When launching a VM, Incus provides by default 1GiB RAM and 10GiB of disk space. The disk space is generally OK, but the RAM is too little for a desktop image (it's OK for non-desktop images). For example, for an Ubuntu desktop image, the instance requires about 1.2GB of memory to start up and obviously more to run other programs. Therefore, if we do not specify more RAM, then the VM would struggle to make do of the mere 1GiB of RAM.

Booting the Ubuntu desktop image on Incus

Here is the command to launch a desktop image. We use incus launch to launch the image. It's a VM, hence --vm. We are using the image from the images: remote, the one called ubuntu/plucky/desktop (it's the last from the list of the previous section). We configure a new limit for the memory usage, -c limits.memory=3GiB, so that the instance will be able to run successfully. Finally, the console is not textual but graphical. We specify that with --console=vga which means that Incus will launch the remote desktop utility for us.

$ incus launch --vm images:ubuntu/plucky/desktop mydesktop -c limits.memory=3GiB --console=vga
Launching mydesktop

Here is a screenshot of the new window with the running desktop virtual machine.

Screenshot of images:ubuntu/plucky/desktop

Now we closed the wizard.

Screenshot of images:ubuntu/plucky/desktop after we close the wizard.

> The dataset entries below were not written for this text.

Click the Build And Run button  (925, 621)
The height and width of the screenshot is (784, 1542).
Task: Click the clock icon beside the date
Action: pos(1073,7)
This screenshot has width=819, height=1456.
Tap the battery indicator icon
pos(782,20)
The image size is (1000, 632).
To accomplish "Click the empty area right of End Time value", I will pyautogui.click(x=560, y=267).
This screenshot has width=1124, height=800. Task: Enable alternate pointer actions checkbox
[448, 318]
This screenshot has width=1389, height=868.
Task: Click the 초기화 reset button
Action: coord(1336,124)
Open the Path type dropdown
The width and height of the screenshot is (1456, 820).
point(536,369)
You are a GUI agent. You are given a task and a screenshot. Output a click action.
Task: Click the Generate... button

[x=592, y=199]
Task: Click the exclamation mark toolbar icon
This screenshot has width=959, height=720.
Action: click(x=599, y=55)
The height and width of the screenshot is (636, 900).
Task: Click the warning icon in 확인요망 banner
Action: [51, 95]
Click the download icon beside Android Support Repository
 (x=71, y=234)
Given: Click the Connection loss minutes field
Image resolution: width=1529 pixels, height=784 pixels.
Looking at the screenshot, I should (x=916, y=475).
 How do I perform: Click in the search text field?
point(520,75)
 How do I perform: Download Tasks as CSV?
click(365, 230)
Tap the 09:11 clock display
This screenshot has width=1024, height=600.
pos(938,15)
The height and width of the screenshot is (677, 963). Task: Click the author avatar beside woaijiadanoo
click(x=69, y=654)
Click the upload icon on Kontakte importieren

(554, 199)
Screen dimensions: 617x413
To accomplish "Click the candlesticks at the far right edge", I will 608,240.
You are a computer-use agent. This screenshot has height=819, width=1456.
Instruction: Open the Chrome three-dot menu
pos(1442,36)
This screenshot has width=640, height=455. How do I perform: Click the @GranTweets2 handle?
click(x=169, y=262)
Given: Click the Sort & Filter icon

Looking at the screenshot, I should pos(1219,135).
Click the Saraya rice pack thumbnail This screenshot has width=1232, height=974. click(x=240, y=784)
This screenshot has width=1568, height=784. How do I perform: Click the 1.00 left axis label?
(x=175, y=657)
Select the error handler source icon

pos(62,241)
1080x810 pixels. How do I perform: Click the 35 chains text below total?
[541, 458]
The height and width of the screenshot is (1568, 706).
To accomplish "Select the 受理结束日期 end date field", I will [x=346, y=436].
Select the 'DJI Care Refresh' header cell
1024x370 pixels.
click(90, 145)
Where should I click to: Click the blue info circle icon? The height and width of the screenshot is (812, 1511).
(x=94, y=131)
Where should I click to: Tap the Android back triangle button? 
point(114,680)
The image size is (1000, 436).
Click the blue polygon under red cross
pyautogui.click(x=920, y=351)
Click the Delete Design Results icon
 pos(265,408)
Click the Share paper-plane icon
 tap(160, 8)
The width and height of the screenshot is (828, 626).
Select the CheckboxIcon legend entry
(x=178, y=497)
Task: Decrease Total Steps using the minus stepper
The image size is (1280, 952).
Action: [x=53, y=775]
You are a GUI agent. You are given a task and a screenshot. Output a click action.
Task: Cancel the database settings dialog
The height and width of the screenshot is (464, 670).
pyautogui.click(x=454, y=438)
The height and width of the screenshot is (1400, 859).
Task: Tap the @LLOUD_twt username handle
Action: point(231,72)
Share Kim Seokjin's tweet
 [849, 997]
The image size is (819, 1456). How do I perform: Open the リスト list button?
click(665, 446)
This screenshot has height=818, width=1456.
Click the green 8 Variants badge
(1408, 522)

Booting the ArchLinux desktop image on Incus

I cannot get this image to show the desktop. If someone can make this work, please post in a comment.

$ incus launch --vm images:archlinux/desktop-gnome mydesktop -c limits.memory=3GiB --console=vga -c security.secureboot=false
Launching mydesktop

Booting the OpenSUSE desktop image on Incus

$ incus launch --vm images:opensuse/15.5/desktop-kde mydesktop -c limits.memory=3GiB --console=vga
Launching mydesktop

Troubleshooting

I closed the desktop window but the VM is running. How do I get it back up?

If you closed the Remote Viewer window, you can get Incus to start it again with the following command. By doing so, you are actually reconnecting back to the VM and continue working from where you left off.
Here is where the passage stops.